Structured, machine-readable JSON output for -out=report
Versioned schema (v1.0) for future extensibility
Backward compatible (existing text report remains the default)
Caption presence reporting for:
- ATSC Closed Captions (EIA-608 / CEA-708)
- DVB subtitles (presence flag)
- Teletext (presence flag)
- Note: the has_any_captions summary field includes all caption types (608/708/DVB/Teletext).
Program-level summary fields for fast closed-caption automation checks
PID and codec metadata per program (preserving CCExtractor’s existing codec string formats)
Guarded video metadata (emitted only when valid)
Multi-program stream support with deterministic ordering
Container-level metadata when available (e.g., MP4 timed text track count)

Technical Approach

JSON generation is implemented in C using existing CCExtractor internal data structures.
String values are properly escaped to ensure valid JSON output.
Format selection uses case-insensitive comparison (strcasecmp / _stricmp).
The JSON output uses CCExtractor’s existing internal data structures without modifying caption extraction or decoding logic.
Memory allocation and cleanup follow existing project patterns.
Programs are sorted by program number to provide stable and predictable output.

Example Testing Commands

# Test JSON output
ccextractor --report-format json -out=report sample.ts | jq .

# Verify caption presence
ccextractor --report-format json -out=report sample.ts | jq '.programs[0].summary.has_any_captions'

# Extract specific caption channels
ccextractor --report-format json -out=report sample.ts | jq '.programs[].captions.eia_608.channels'

# Check which CC channels are active
ccextractor --report-format json -out=report sample.ts | jq '.programs[].captions.eia_608.channels | to_entries | map(select(.value == true)) | .[].key'

# Get video dimensions
ccextractor --report-format json -out=report sample.ts | jq '.programs[].video | select(. != null) | {width, height}'

# Default text format still works
ccextractor -out=report sample.ts

Field Value Formats:

String values like aspect_ratio and frame_rate preserve CCExtractor's internal enum formatting (e.g., "03 - 16:9", "04 - 29.97")
This design choice maintains transparency and aids debugging
Users needing normalized values can post-process with simple string operations:
jq '.programs[].video.aspect_ratio | split(" - ")[1]'

Benefits

Automation-Friendly: Enables programmatic parsing without regex/custom parsers
Familiar Structure: Uses JSON patterns similar to tools like ffprobe and mediainfo
Extensible: Versioned schema to support future extensions
Backward Compatible: Existing workflows continue to work unchanged
Addresses Real Need: Solves problem raised by multiple community members (issue [PROPOSAL] - Structured data JSON output of ccextractor -out=report #1399 and related discussions)
Quick Caption Detection: Provides has_any_captions summary field for fast EIA-608 / CEA-708 closed-caption checks

Notes

Platform compatibility: uses strcasecmp on POSIX systems and maps to _stricmp on Windows via platform-specific preprocessor guards.
Video and container metadata are emitted conditionally when applicable
Temporary allocations used for program ordering are properly released
The implementation follows existing CCExtractor coding conventions

x15sr71 · 2026-01-16T03:31:01Z

I'm reverting the last commit (fix(report): guard JSON report cleanup to prevent test failures).
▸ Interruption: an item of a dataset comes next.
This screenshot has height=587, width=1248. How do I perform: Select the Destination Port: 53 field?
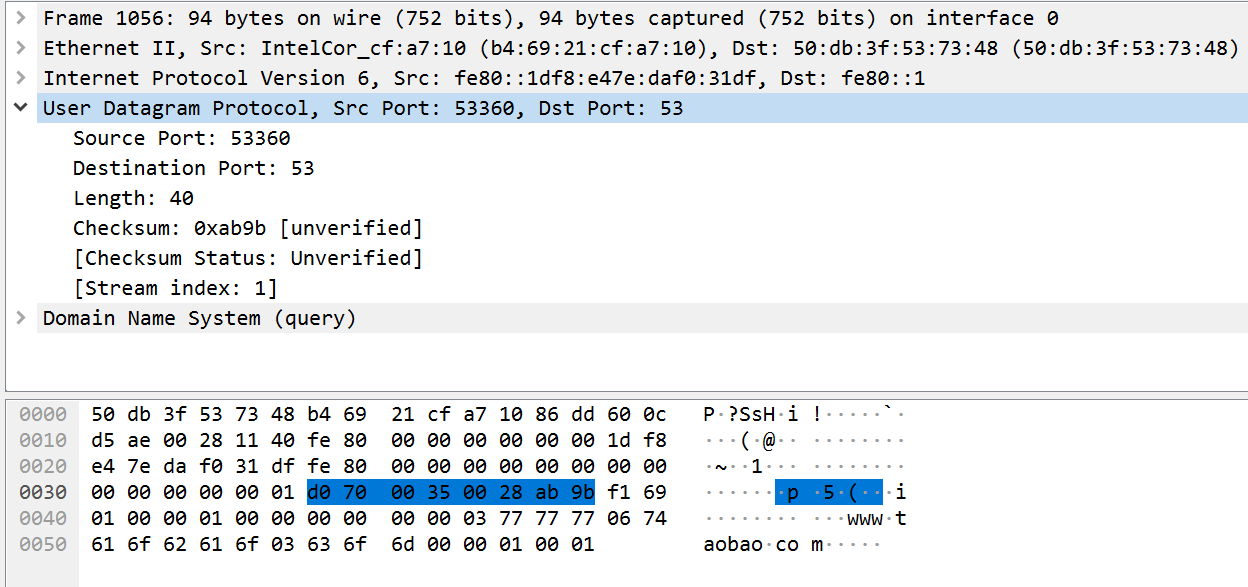pyautogui.click(x=193, y=168)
I added it while investigating the Sample Platform failures involving --startcreditstext, but further testing showed the conditional cleanup itself isn’t correct, freport needs to be reset unconditionally.
In local runs, --startcreditstext is parsed and logged correctly, but the text can still be dropped later as it appears that it depends on timing constraints and environment differences.
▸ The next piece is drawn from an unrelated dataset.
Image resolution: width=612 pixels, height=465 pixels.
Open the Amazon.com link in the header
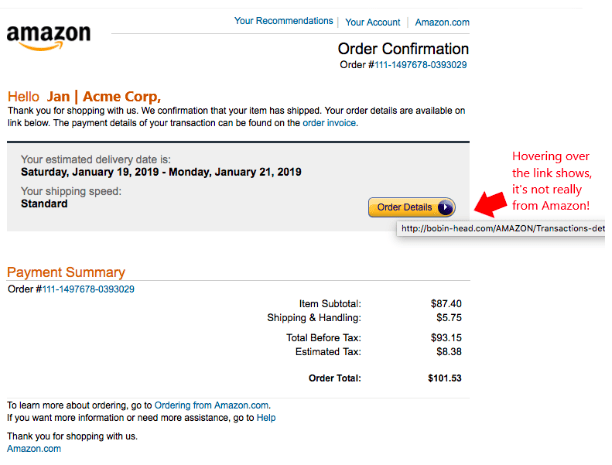pos(442,22)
x15sr71 · 2026-01-17T19:14:44Z

Follow-up: I’m continuing to investigate the Sample Platform failures separately. At this point, they don’t appear to be directly caused by the changes in this PR, but I’m still digging to be sure. I’ll update here once I have a clearer conclusion.

cfsmp3 · 2026-01-18T02:49:03Z

Thanks for this feature! The JSON output format looks well-designed and works correctly.

However, please rebase this PR on master. The branch is missing the fix from #2025 (merged Jan 17), which causes a segfault when using -out=report on files with AVC/H.264 video streams.

After rebasing:

The segfault on AVC streams will be fixed
The JSON report will work on all file types

Once rebased, this should be ready to merge.

x15sr71 · 2026-01-18T13:39:43Z

Thanks for the review @cfsmp3! I've rebased on master and the AVC segfault fix from #2025 is now included. The JSON report now works correctly across all file types. Ready for final review.

cfsmp3

Deep Review Results - Issues Found

I tested the JSON output feature against 172 media files from our test suite. While the feature works well in many cases (166 files produced valid JSON), I found several issues that should be addressed.

Issue 1: Program Count Mismatch (25 files affected)

The JSON reports fewer programs than actually exist in multi-program streams. The program_count and program_numbers fields don't match what ffprobe reports.

Examples:

File	JSON Reports	FFprobe Shows
`96efd279cfa1dddcb1d7d38ecc5ebd6d870a661452c6480804c30a9896037336.ts`	4 programs (0,155,192,193)	6 programs (155,156,157,158,192,193)
`36d5eca53c56ac18e727badec449ac0f10096369f8a7eda5f7108f7170c5cc8c.mpg`	1 program (2030)	10 programs (82,2000,2005,2010,2015,2020,2025,2030,2035,2090)
`c6407fb294bf0f97a84e6a70aa2787dc4b13688645d9f2f2db50c754b5855bb6.mpg`	1 program (819)	8 programs (817,818,819,820,821,830,831,832)
`e92a1d4d2aabdca2f1a2cb7854316a6fdc539bc05d26c5a5aae89f21b697c780.mpg`	1 program (1346)	7 programs (1344,1345,1346,1347,1348,1351,1352)

To reproduce:

./ccextractor 96efd279cfa1dddcb1d7d38ecc5ebd6d870a661452c6480804c30a9896037336.ts -out=report --report-format json | jq '.stream.program_count, .stream.program_numbers'
# Returns: 4, [0,155,192,193]

ffprobe -v quiet -print_format json -show_programs 96efd279cfa1dddcb1d7d38ecc5ebd6d870a661452c6480804c30a9896037336.ts | jq '[.programs[].program_num]'
# Returns: [155,156,157,158,192,193]

Suggestion: Either report ALL programs in the stream, or rename the field to caption_program_count to clarify it only includes programs with detected caption streams.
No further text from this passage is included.